In our present research, we recognize the various limitations, such as the lack of a placebo (control) arm, objective penile hemodynamic measurements, the limited number of participants, and the short-term follow-up. We believe that even more basic research is needed to explore the different pathophysiological mechanisms of combining ESWT with PE in relation to erectile tissue including long-term effectiveness, safety, and histological changes.
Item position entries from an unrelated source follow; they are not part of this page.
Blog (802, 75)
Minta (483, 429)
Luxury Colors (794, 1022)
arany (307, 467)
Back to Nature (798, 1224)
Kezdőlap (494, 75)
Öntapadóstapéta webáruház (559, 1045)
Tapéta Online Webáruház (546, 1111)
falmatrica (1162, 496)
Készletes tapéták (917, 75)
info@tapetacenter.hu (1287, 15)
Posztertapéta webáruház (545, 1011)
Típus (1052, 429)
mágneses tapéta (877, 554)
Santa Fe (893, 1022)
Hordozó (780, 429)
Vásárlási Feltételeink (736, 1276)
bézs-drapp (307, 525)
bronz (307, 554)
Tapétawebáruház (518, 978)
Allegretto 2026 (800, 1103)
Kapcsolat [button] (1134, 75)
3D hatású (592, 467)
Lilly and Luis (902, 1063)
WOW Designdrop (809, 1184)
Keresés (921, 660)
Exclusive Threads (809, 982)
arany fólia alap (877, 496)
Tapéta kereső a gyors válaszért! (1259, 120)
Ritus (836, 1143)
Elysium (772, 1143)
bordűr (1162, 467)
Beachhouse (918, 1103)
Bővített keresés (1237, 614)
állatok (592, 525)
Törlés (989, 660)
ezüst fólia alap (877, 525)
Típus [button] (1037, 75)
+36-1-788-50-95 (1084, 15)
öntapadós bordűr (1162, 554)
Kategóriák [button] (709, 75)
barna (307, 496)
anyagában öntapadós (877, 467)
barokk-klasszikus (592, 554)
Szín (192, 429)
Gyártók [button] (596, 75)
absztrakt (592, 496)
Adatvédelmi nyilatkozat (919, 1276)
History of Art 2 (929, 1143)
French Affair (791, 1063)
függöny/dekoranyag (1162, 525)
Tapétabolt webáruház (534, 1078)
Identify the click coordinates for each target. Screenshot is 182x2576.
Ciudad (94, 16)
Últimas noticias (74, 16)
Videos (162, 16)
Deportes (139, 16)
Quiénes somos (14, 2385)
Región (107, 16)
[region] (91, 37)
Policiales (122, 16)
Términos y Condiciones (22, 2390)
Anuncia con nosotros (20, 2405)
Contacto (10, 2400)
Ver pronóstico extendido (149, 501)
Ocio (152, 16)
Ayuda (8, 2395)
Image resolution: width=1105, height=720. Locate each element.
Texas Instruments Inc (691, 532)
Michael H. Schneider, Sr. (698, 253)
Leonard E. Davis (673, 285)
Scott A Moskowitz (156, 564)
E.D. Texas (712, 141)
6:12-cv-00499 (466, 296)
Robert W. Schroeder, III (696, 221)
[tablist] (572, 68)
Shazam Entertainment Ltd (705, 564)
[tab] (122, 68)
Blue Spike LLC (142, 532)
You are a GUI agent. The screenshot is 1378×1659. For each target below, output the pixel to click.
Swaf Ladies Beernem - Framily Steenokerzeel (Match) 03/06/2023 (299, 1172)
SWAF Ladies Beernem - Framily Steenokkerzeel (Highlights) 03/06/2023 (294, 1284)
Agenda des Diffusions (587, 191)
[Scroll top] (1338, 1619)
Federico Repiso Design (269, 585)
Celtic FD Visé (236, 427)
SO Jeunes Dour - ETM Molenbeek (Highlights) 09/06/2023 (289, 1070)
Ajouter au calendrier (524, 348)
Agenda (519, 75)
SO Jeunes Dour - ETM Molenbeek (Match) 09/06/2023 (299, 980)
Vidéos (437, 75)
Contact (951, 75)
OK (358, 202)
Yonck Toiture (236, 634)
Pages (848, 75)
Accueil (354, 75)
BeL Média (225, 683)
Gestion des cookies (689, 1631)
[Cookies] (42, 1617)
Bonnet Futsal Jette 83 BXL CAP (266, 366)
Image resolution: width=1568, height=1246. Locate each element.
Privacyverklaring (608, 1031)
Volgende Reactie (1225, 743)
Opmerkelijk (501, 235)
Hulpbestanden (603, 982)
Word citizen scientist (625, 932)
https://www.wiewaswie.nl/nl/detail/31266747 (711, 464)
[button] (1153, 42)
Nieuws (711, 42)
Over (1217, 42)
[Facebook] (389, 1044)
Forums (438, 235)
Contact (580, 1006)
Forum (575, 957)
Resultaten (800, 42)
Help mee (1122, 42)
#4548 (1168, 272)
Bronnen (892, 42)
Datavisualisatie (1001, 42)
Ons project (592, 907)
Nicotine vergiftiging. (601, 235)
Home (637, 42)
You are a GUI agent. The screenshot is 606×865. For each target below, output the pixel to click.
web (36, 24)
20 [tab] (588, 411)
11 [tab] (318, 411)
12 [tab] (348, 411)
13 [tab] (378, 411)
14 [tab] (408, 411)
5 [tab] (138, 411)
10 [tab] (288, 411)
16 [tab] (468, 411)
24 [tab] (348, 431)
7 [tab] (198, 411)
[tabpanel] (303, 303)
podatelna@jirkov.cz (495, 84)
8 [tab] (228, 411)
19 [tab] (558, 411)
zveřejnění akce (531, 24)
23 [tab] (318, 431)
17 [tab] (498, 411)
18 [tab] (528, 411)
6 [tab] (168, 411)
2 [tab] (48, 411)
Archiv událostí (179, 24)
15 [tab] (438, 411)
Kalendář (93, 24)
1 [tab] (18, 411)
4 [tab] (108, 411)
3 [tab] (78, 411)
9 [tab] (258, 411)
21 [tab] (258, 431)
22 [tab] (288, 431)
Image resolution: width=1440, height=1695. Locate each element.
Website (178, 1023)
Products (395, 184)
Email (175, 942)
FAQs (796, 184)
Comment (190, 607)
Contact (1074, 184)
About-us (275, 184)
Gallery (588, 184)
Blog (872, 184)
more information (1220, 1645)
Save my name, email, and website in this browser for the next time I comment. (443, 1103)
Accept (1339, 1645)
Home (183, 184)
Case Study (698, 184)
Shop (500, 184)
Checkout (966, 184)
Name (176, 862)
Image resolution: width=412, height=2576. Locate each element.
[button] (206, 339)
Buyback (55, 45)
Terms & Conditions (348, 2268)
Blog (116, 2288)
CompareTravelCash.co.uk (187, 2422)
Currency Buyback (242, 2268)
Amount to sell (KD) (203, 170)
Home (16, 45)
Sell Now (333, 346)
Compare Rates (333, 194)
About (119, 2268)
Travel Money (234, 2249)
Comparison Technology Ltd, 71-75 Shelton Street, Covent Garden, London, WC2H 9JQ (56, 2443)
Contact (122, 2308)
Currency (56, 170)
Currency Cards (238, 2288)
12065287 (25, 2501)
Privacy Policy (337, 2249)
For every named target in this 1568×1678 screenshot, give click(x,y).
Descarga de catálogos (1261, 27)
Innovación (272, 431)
Although current findings appear promising, several main factors related to ESWT and PE, such as shockwave energy, physical activity, shockwave treatment models and protocols, patient characteristics, actual physiological changes in penile tissue, and long-term effectiveness and protection, have yet to be completely investigated.

In conclusion, both ESWT and PE significantly improve the management of ED in diabetic patients, though the combined approach of ESWT and PE provides significant advantages in erectile dysfunction improvement and durability as compared to ESWT or PE alone in diabetic patients with ED.

Conflict of interest

The authors declare no conflict of interest.